**ASSIGNMENT**
Nothing but the lines holding the string "three" should appear in the answer. Copy them from the entries.

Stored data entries
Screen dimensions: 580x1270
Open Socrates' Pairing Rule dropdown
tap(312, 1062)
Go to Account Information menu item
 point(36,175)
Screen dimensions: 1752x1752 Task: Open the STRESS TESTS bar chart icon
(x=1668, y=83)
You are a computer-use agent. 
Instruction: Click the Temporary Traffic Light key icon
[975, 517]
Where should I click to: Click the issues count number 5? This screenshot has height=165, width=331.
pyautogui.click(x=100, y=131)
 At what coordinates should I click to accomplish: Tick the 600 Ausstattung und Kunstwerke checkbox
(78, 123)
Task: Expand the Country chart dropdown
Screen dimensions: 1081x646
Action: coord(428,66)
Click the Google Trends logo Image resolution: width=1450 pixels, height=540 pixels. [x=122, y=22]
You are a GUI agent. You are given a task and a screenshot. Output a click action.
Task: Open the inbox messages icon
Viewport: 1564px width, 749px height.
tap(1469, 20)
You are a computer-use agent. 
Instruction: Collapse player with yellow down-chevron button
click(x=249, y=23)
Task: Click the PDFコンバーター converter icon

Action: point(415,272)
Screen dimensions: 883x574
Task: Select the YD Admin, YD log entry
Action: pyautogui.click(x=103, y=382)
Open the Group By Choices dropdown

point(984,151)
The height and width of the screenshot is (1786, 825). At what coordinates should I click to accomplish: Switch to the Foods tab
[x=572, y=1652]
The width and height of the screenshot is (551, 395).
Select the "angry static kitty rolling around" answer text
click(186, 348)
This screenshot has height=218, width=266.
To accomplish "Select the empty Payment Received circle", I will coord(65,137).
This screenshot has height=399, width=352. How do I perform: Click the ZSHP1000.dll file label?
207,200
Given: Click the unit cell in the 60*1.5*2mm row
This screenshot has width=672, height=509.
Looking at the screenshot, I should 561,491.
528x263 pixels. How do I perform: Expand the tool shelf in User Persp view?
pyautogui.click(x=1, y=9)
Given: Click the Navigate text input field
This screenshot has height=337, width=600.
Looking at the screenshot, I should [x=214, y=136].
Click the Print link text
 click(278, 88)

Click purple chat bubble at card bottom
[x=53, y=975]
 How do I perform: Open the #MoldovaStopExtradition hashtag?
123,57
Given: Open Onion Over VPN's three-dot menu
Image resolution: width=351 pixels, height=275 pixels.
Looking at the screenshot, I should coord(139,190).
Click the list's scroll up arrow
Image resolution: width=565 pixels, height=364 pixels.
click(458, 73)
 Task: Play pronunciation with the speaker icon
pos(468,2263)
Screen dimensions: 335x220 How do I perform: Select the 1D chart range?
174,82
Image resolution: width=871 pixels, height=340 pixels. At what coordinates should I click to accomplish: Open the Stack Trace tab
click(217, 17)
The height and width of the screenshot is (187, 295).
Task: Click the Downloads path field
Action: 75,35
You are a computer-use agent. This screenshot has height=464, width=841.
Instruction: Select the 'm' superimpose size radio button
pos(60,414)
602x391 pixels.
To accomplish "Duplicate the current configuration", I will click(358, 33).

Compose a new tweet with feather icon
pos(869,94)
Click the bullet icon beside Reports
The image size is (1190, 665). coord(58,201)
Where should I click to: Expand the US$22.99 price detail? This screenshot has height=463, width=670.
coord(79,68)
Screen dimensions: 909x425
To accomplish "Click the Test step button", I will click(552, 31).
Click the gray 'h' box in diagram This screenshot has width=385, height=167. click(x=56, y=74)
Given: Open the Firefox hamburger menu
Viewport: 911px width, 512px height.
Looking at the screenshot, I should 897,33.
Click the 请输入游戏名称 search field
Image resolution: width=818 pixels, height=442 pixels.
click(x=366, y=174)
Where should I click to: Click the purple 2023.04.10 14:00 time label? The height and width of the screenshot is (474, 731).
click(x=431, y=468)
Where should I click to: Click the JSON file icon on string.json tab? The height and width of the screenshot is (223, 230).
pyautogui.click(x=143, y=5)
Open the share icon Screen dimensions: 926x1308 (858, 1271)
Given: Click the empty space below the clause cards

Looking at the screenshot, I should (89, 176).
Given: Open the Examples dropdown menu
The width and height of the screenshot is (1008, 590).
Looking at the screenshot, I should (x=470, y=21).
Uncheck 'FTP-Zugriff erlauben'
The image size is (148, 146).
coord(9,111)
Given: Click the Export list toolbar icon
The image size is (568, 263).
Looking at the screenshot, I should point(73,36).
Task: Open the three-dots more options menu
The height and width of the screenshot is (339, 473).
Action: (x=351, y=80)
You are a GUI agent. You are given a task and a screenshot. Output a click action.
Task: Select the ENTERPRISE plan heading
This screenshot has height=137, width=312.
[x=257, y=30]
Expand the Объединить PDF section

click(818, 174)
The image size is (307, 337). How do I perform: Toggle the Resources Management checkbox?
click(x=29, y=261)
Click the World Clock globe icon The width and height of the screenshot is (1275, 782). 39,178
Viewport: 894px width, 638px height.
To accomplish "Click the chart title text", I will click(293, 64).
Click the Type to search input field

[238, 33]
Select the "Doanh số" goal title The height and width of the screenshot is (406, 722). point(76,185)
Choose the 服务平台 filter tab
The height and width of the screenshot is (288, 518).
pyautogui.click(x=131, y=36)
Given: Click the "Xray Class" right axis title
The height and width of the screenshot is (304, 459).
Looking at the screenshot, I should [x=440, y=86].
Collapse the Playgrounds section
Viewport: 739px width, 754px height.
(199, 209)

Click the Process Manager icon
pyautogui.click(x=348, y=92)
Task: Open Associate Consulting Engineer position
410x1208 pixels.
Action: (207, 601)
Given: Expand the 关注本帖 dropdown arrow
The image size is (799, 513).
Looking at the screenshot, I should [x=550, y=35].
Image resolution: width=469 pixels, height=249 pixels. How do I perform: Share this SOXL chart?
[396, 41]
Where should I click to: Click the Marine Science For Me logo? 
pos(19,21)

**EXERCISE RESPONSE**
Given: Open Onion Over VPN's three-dot menu
Task: Open the three-dots more options menu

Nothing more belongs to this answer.